Depression isn't caused by one particular trigger There are a number of factors that can play a role in causing depression. Some of the risk factors for depression include: A family history of mental illness, substance use, a history of other mental health conditions, a weak social support system, experiencing a trauma, chronic health conditions, poor self-esteem, stressful life events, brain chemistry, and adverse childhood events.

There are a number of treatments for depression. There are anti depressants such as SSRIs and SNRIs. Talk therapy is a common treatment for depression. There are many types of therapy that can be used but Cognitive Behavioral Therapy is a popular option. This is a type of therapy that teaches you how to challenge distorted thoughts. In CBT you learn how to catch negative thoughts, examine them, and if they are false replace them with more helpful and balanced thoughts. When you are depressed your brain often lies to you and CBT helps you to take your power back and challenge harmful and false patterns of thinking.

In addition, making lifestyle improvements can help reduce depression. It may sound overly simplistic but focusing on your foundations-drinking water, getting movement, eating regular meals, getting good sleep-make a big difference in mood regulation. These changes don’t have to be drastic like going to the gym every day. They can be small like taking a short walk or drinking one cup more of water. Small steps add up and will make a difference. Research shows that a combination of medication, therapy, and lifestyle choices seems to make the most impact in depression treatment.

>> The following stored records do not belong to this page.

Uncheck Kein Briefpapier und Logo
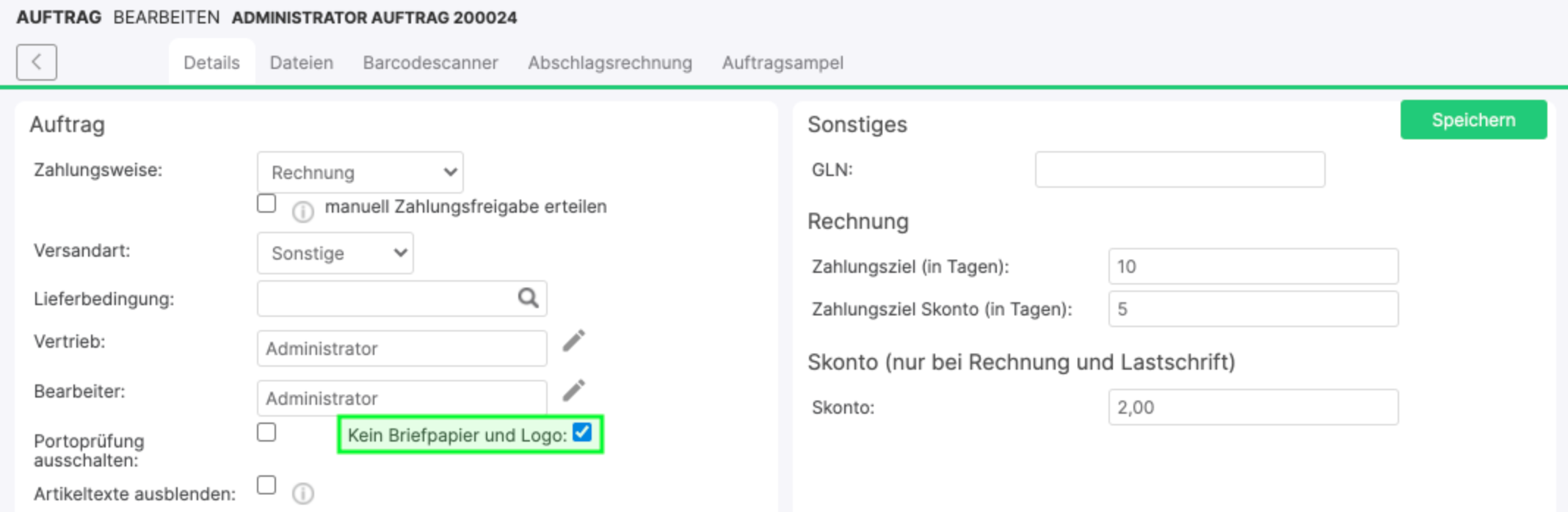The width and height of the screenshot is (1568, 512). [582, 433]
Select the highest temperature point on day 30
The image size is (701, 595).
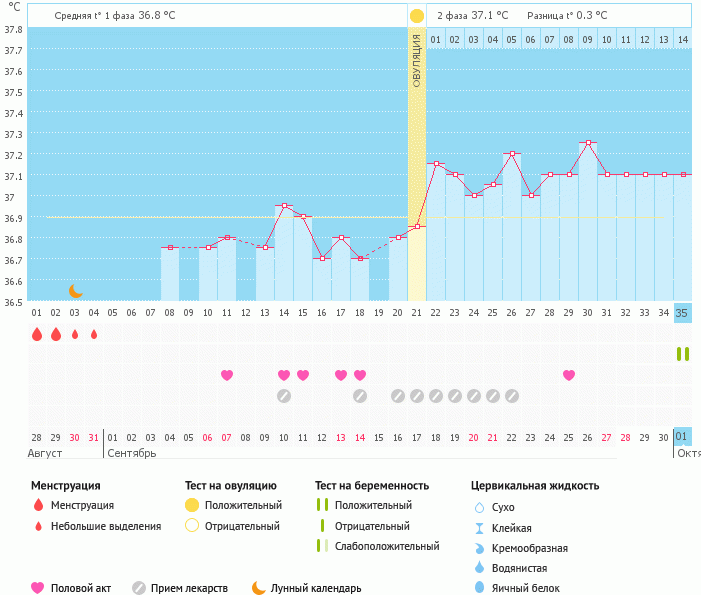click(588, 143)
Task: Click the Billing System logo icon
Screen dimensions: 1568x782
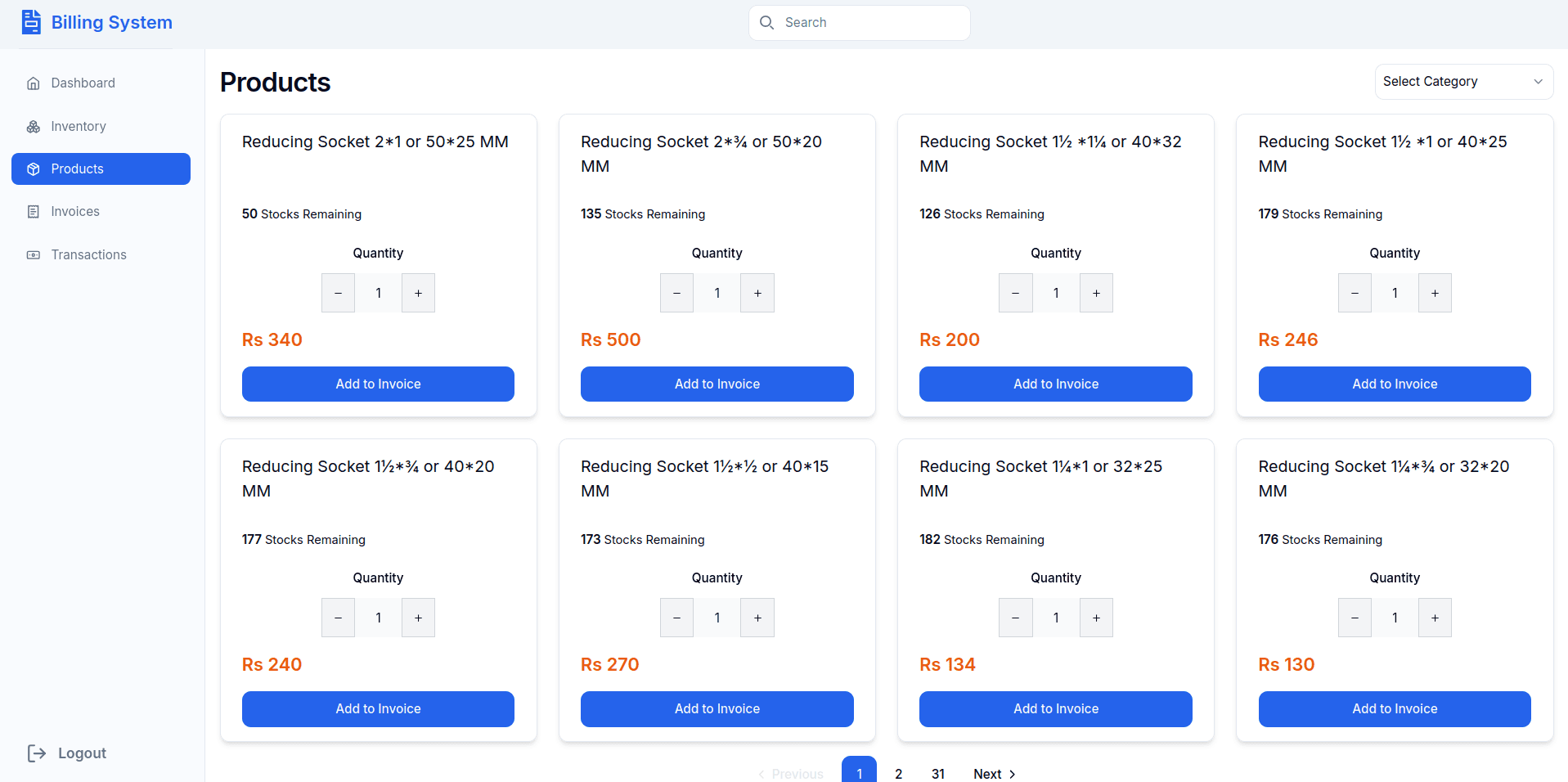Action: click(31, 22)
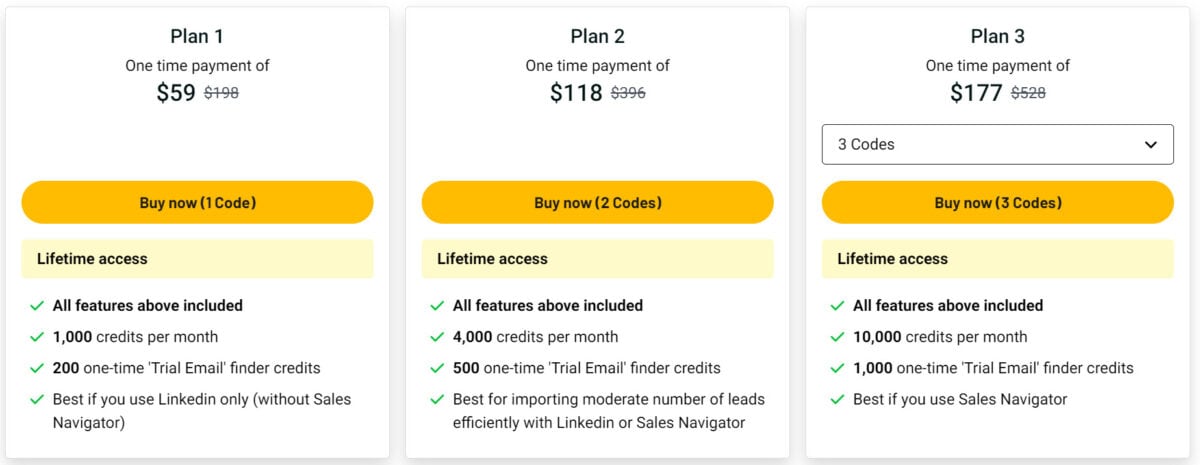Click checkmark beside 4,000 credits per month

coord(437,337)
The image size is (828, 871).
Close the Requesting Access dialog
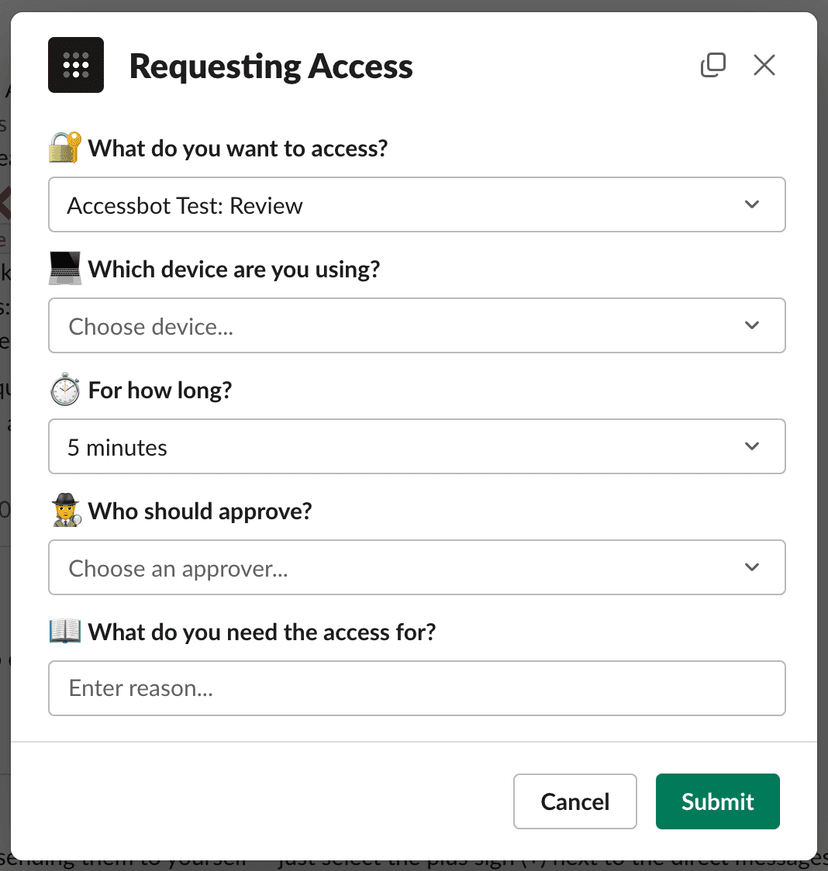coord(764,64)
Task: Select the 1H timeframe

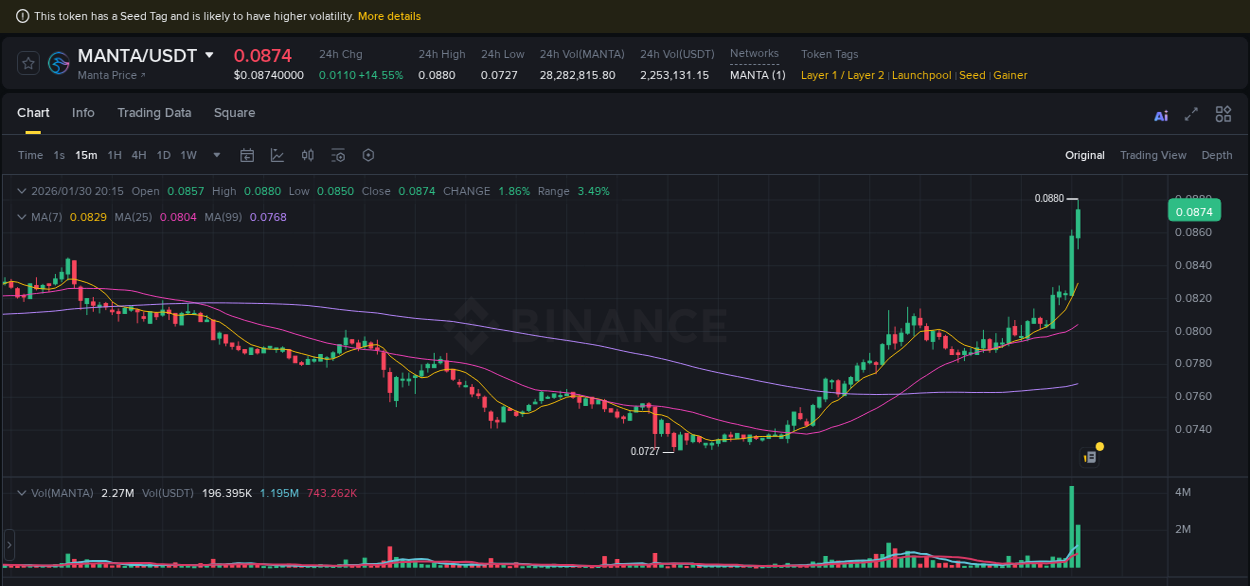Action: pos(113,155)
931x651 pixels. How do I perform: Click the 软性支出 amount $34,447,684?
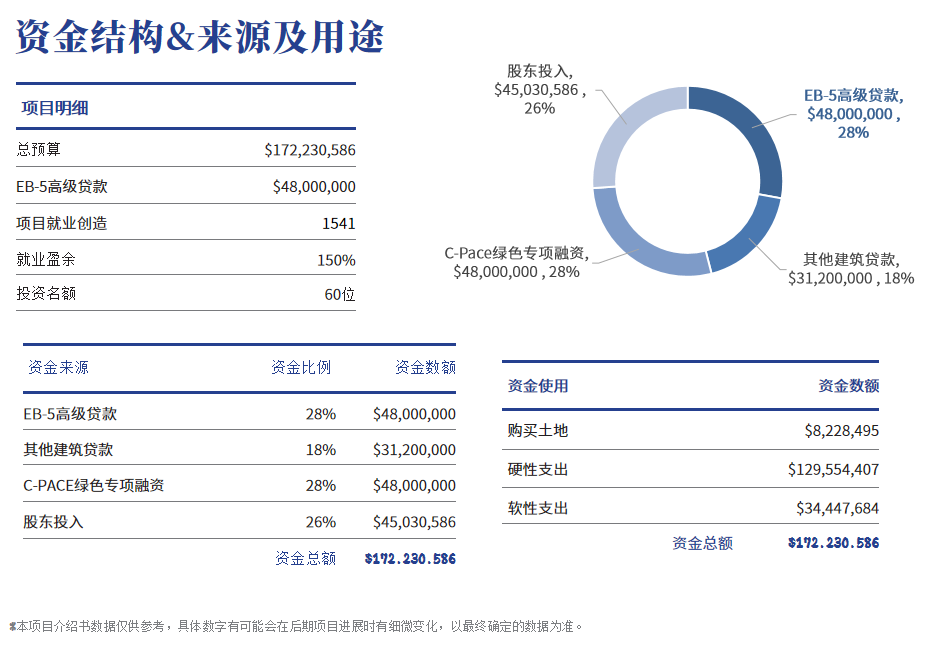pyautogui.click(x=837, y=509)
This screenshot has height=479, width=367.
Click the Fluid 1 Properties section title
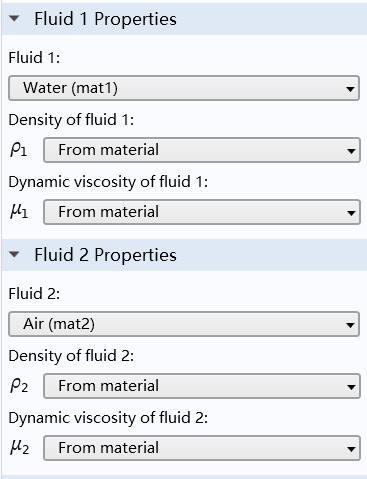[x=105, y=19]
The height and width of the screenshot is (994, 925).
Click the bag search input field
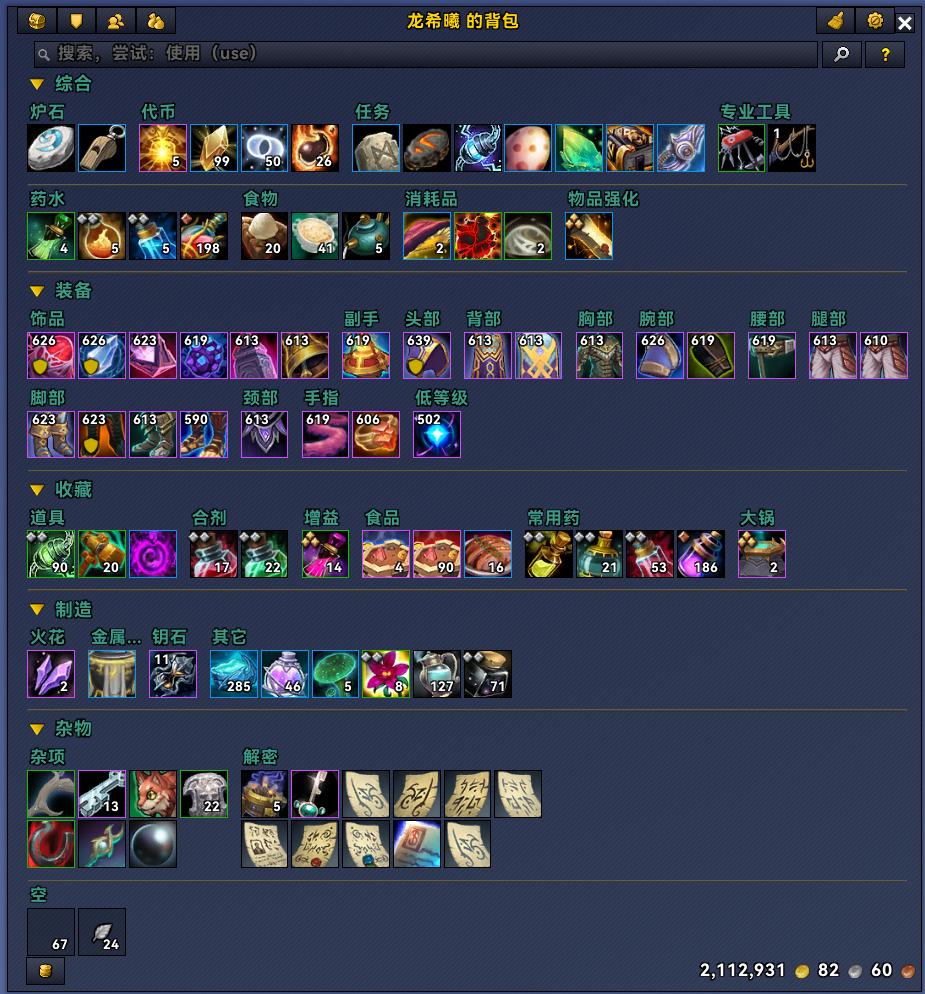tap(425, 55)
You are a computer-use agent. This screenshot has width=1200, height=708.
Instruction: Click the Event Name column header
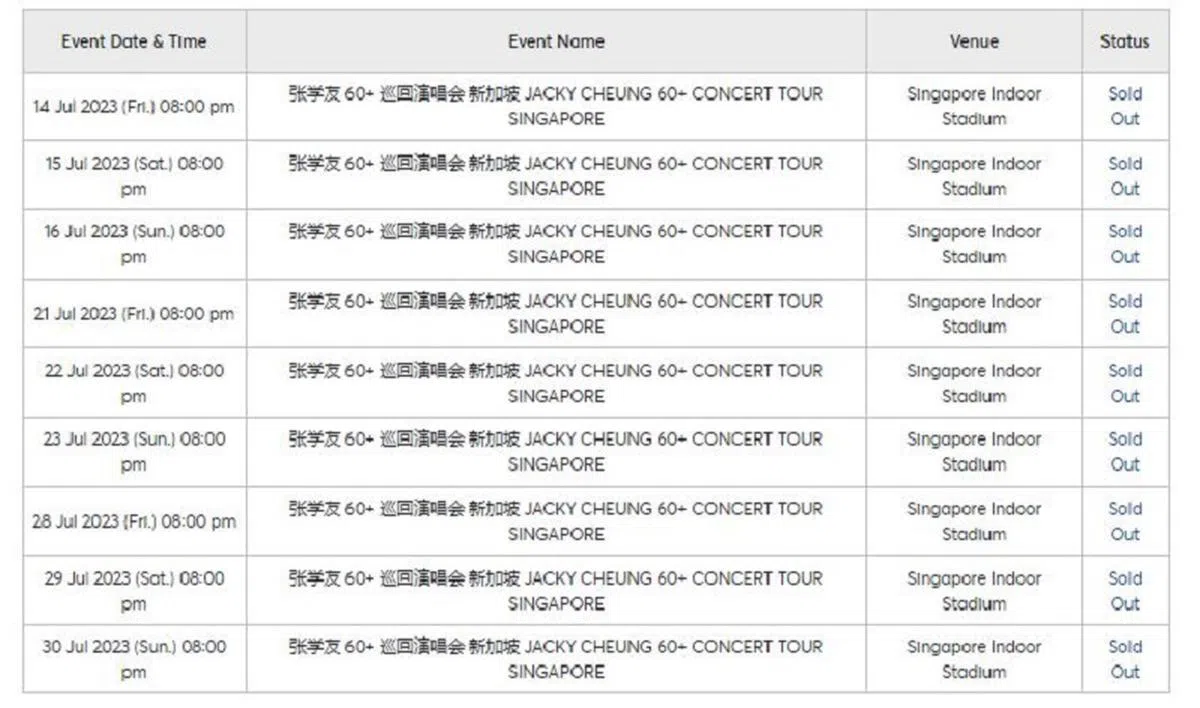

Depression is an isolating illness and yet we are all built for connection. It is very important to reach out to supportive people when we are depressed even if it’s difficult to do so or we feel like a burden. Connecting and speaking to people face to face is crucial for our mental health. Even though the internet has replaced many in-person interactions, human connection is something that we need on a daily basis.

Reaching out to others can be challenging with depression but taking small steps can make it easier over time. One way to start is to attend group therapy or a depression support group where you can discuss the things you are going through. These kinds of groups facilitate connection because they bring together people who deal with similar feelings and struggles where they can confide in one another.

In summary, sadness is an emotional state that everyone experiences from time to time. It is an emotion that arises out of a difficult event. But when sadness is persistent, it becomes depression. It is very important to distinguish between the two. When feeling sad remind yourself that it will pass. Try labeling your emotion and saying "I'm feeling sad...for now" to remind yourself that you won't always feel this way. Be kind to yourself and give yourself what you need. Connect with loved ones or do something that brings you comfort. Seek out a support group if you don’t have the connection you want. If you're experiencing the depressive symptoms above you should seek help from a doctor or therapist. Get help immediately if you are having suicidal thoughts. Depression is highly treatable and things CAN get better.